There has been considerable fear that developers will get usurped by GPTs. Thankfully, I became useless as a programmer in 1998 and never looked back.
Statistically speaking, my time as a "coder" was exceptionally brief. I got interested in the web in late 1993 and started hand-coding web pages in HTML a few months later. In 1996, I learned SQL over a long weekend in order to take a two-day class on Illustra's Web Datablade tool. In the process, I built one of the web's first content management systems.
The closest I ever really came to programming was Perl, which I also learned in 1996 from O'Reilly's Learning Perl (aka "the Llama book"), and then I promptly forgot it after I finished whatever project I was working on. I learned it again in 1997 and, yes, forgot it a second time, because, well, Perl. And it's not even strictly programming. It's more scripting than anything, or so I was told back in the day.
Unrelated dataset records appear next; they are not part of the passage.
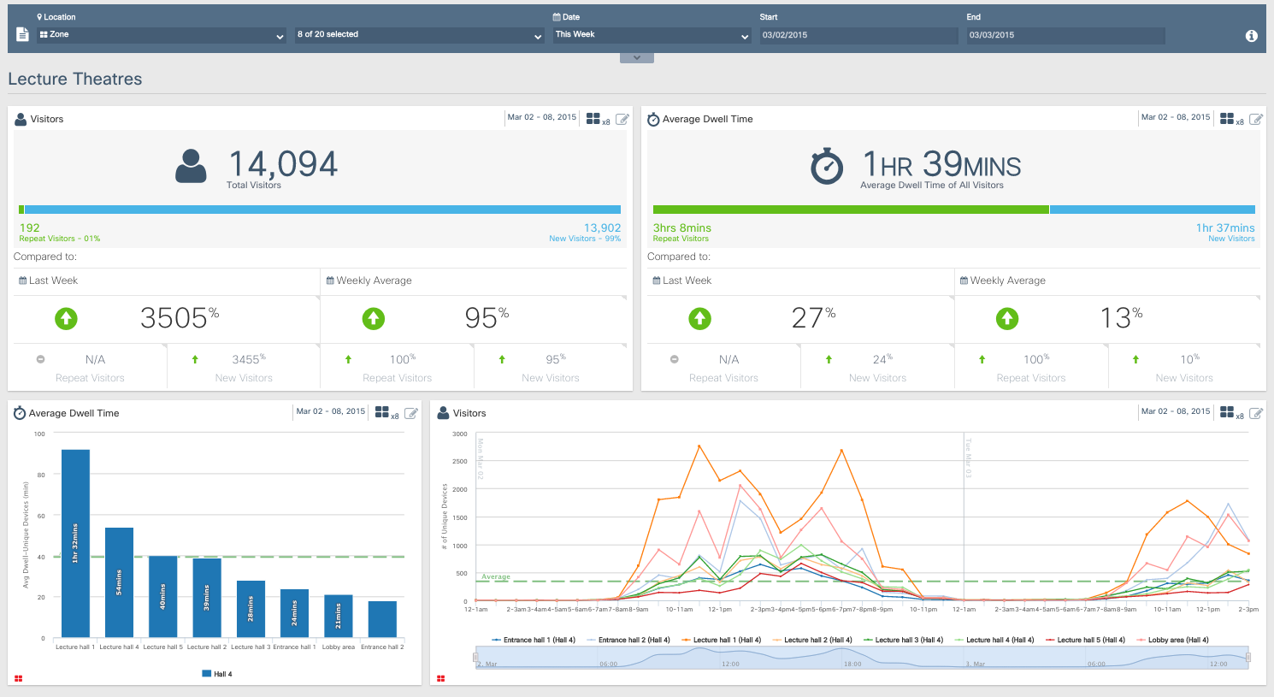Edit the Average Dwell Time summary widget
Screen dimensions: 1274x697
click(1256, 120)
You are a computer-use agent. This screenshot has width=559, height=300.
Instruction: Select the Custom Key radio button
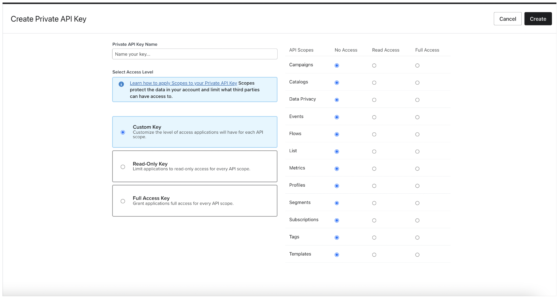(123, 132)
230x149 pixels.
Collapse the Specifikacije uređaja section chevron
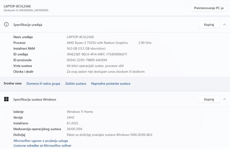coord(224,25)
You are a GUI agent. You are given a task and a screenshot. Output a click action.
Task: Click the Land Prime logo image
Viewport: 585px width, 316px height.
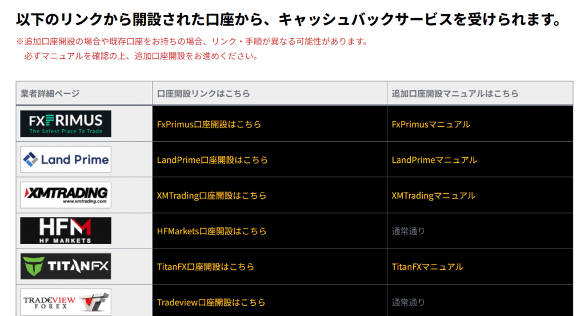click(x=66, y=159)
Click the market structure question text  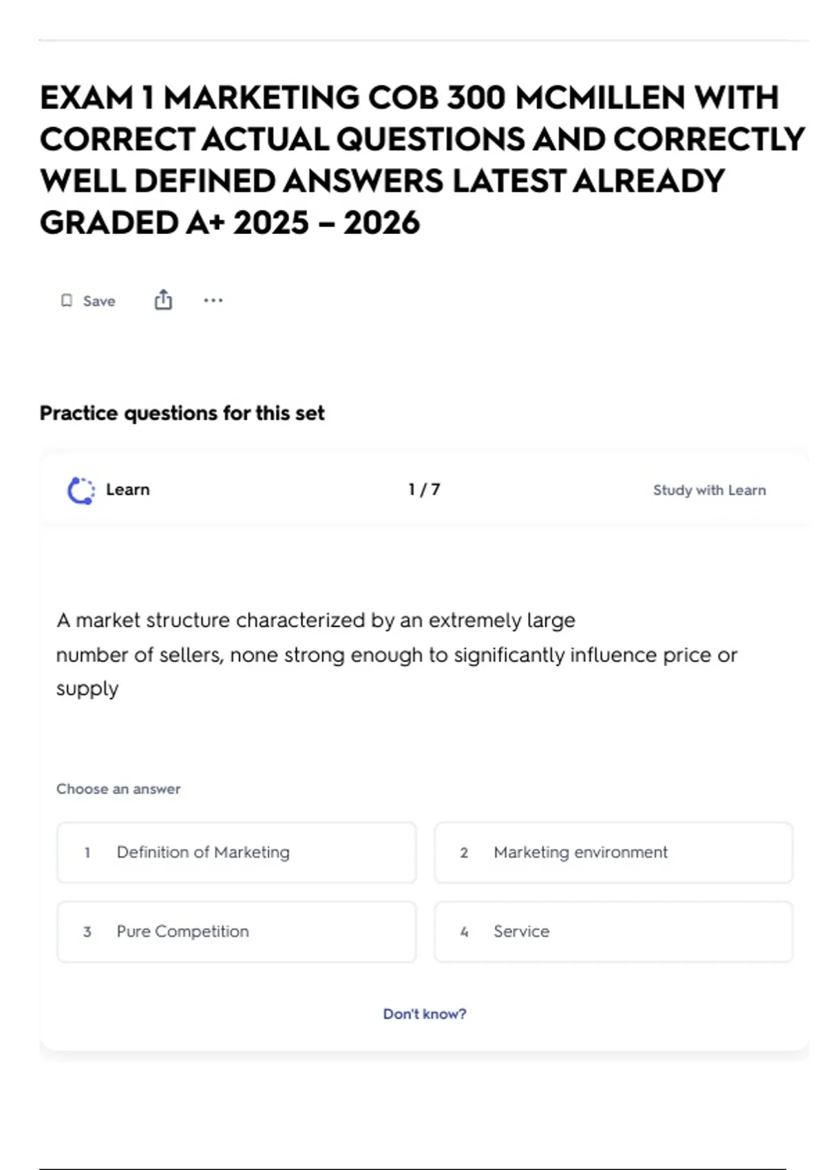click(x=396, y=654)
By 1998, the writing was on the wall. IGN had a dedicated database developer in John Windberg, who could normalize circles around me, and two front-end developers, Ilen Zazueta-Hall and Genevieve Buckley, who didn't appear nearly as confused by Javascript and CSS as I was. By the time IGN spun out of Imagine Media, I was no longer a programmer. I was a "product" guy.
Losing the ability to directly code wasn't the end of my software career; it was only the beginning. My job became envisioning the product, communicating the specifics to developers, and getting the hell out of their way. That worked pretty well for MyBlogLog and Gnip.
These days, I'm not even a product guy. I'm a "business" guy. I've coached some clients for *years* without looking at their product, because most startups fail from a lack of market understanding, not crappy UI. And, even still, people occasionally refer to me as a tech guy and it makes me laugh. Not even close, yo.
I bring all this up to say that smart (or in my case, passionate) people always find their way. ChatGPT might take the grunt programming work, but there's still the tricky bits to solve. And, someday soon, it will probably do the tricky bits too, but someone still needs to tell it what needs to be built in the first place. And, who knows, maybe we'll eventually just ask AI for software that does a thing, but, still, someone will have to know why the software is needed in the first place.
What programming looks like is evolving. What creation looks like is remarkably consistent. Sometimes we get help from tools. Sometimes we get help from other people. No matter what, we're problem solving and rarely doing it alone.
I'm excited as hell about what AI will be able to code next. I hope that all my programming friends and acquaintances are too, because they will always be needed.